Artist Kara Page: What initially drew me to this poem was the contrast between Berry’s images, the positive mixed with negative. The color red in general is seen as an angry color, but Berry gave it a depth that made me want to explore it in paint. Rather than focusing on the negative aspects of red, I wanted to showcase it in a more gentle light.
Describe your dream “Vectorization”—where, in your wildest dreams, would you most like to see this broadside posted in the world?
Poet Mackenzie Berry: I can’t pinpoint any specific, physical location, but I would like to see it placed as far from Louisville, Kentucky as possible just to see how far my hometown can stretch.
Artist Kara Page: On Instagram’s “currently trending” page. 😉
What did you think an artist would pick up on from your poem? Did the visual artist refract any element of the poem that made you see the poem differently?
Poet Mackenzie Berry: I knew the artist would sit with the color red and how it would or would not play in the visual piece. I wondered if the artist would make the color red the centerpiece and if the artist would represent any particular image in the poem. The artist represented nuance so well. The abstractness of the piece seems to encompass all the images in the poem with the color red running throughout, so I suppose the artist made the images in the poem seem cohesive and of the same body.
When you began this piece, was it color, shape, or some other aspect that you followed? Did that change?
Artist Kara Page: I definitely wanted the color red to be a part of this painting given the title of the poem, but a simple red painting didn’t feel right. I wanted the depth of the painting to match the depth of the poem. One specific image that stuck out to me as I painted was the Red Sea.
Despite the fact that the Red Sea is known as such, it isn’t actually red. It can look red because of a type of algae that grows there. I wanted my painting to be reminiscent of that: something that seems one way, but the reality might be something different: hence the abstract take on a landscape.
What surprised or struck you once you saw the finished broadside?
Poet Mackenzie Berry: The beauty and texture of the background struck me, as did the contrast of the blue and red. This poem was written in response to a prompt to write a blues song during poet and professor Amaud Johnson’s poetry workshop, and the original title of the poem was “Blues Song for the Color Red,” which was later revised. So I was gladly surprised to see blue being so present in the visual artwork despite the title’s revision.
Have you ever written work that has been inspired by visual art (other than the color red!)? What was that experience like for you? Why were you inspired to do so?
Poet Mackenzie Berry: I have experimented with writing ekphrastic poems, but I haven’t written any based on an artwork that are any good. It’s often difficult for me to separate from the artwork and let the poem live its own life because I don’t want to misrepresent the artist’s work even though I know there is room for many interpretations of a work. Usually portraits, isolation, and/or somberness draw me to a visual artwork.
How does literature fit into your creative life as a visual artist?

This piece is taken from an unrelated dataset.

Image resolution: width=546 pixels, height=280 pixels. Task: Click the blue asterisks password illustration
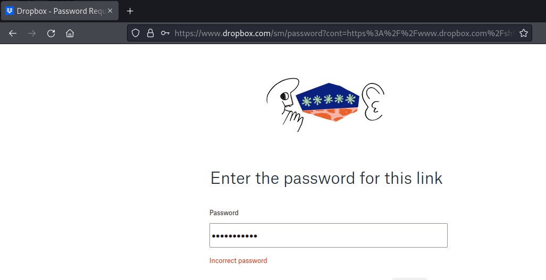click(327, 102)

Artist Kara Page: In general, literature fits into my life on a daily basis because I try to read every day and every sort of thing. What inspires me most to paint is usually poetry. Poems can take on so many different forms, and the variety in them gives me all sorts of ideas for paintings. Even if I don’t end up painting after reading a poem, there are all sorts of things that get filed away for later inspiration.
If this broadside were a type of weather, what would it be?
Poet Mackenzie Berry: A quiet and distant storm.
Artist Kara Page: Rain in the desert.
Read any good books lately?
Poet Mackenzie Berry: Don’t Call Us Dead by Danez Smith and always Nikky Finney’s Head Off & Split and Rice.
Artist Kara Page: Just started reading We Are All Shipwrecks by Kelly Grey Carlisle.
Seen any good art lately?
Poet Mackenzie Berry: The Virgin Martyr St. Cecilia by Kehinde Wiley and Zanele Muholi’s self portraits.
Artist Kara Page: Maria Kreyn’s “Alone Together.”